I watched everything I could on youtube, but there's not much there. Tracking down dvds of their work doesn't look like it's going to be very easy either, but I'll keep my eyes open. You can bet I'll be getting tickets if they ever bring an Andriessen production through town, in any case.


----------



## brotagonist

Sid James said:


> Remember that the gap between 'high' and 'low' art was not always as wide as it got at some point...


I ran into the problem of Weill while trying to categorize my collection a couple of months ago. Is Weill's _Dreigroschenoper_ classical or show music? If it is classical, then what about Ute Lemper? She sings Weill's songs on many of her albums: are they classical? If not, then why is Lotte Lenya classical? There is no easy answer.

Nevertheless, I have certain expectations of classical music. I turn to classical music for the enjoyment of high art. When I cannot make up my mind whether I would call it popular or jazz or classical, I feel that it is less than high art.

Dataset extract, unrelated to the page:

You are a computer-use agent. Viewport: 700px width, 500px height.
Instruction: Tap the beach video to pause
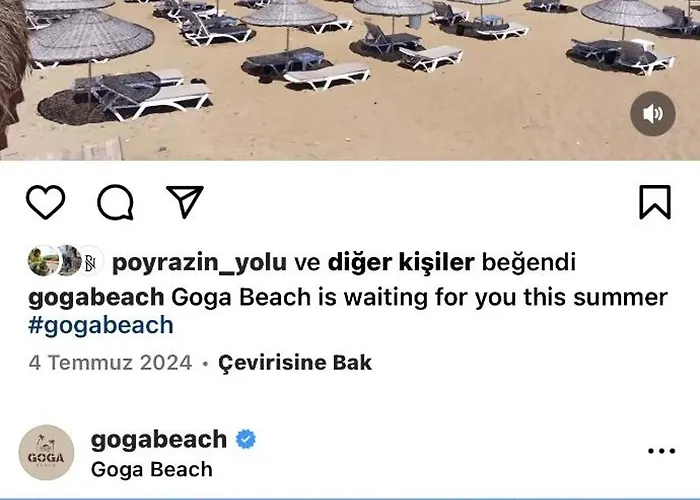(x=350, y=79)
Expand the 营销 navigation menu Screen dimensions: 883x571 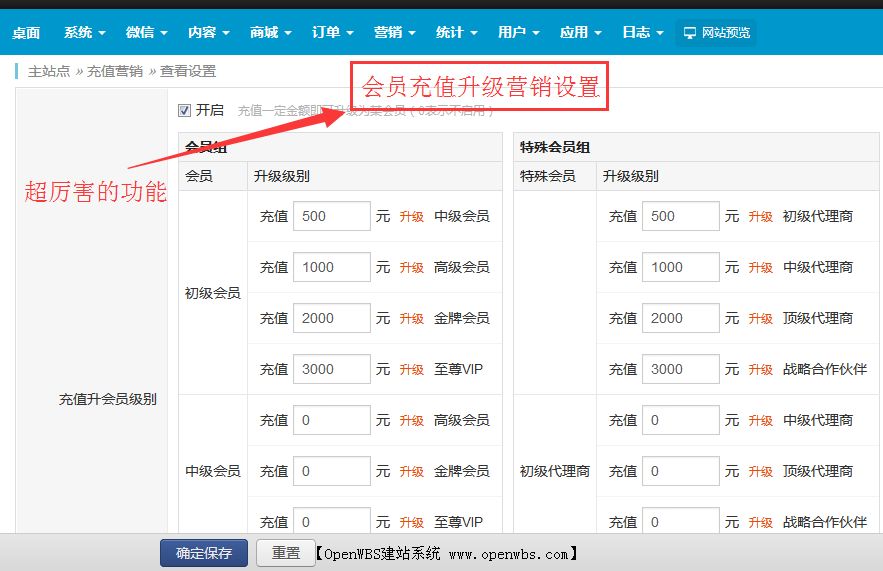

The music sounds banalized. I feel cheated.



Sid James said:


> This all speaks to the different canons. Maybe with increased diversity there will be so many canons, it will make it more confusing than it already is. Is boxing and 'canonisation' necessary?


I enjoy the complex academic works, but, like many classical fans, enjoy the more melodious works, too. We are a small segment of music listeners. Nevertheless, the continued existence of a form of musical high art is important to us. We demand classical music performances that are clearly distinguished from popular music.



Sid James said:


> Of course classical composers themselves are increasingly resistant to being boxed in a certain style or trend. One thing is these things quickly get stale as the new trend comes along.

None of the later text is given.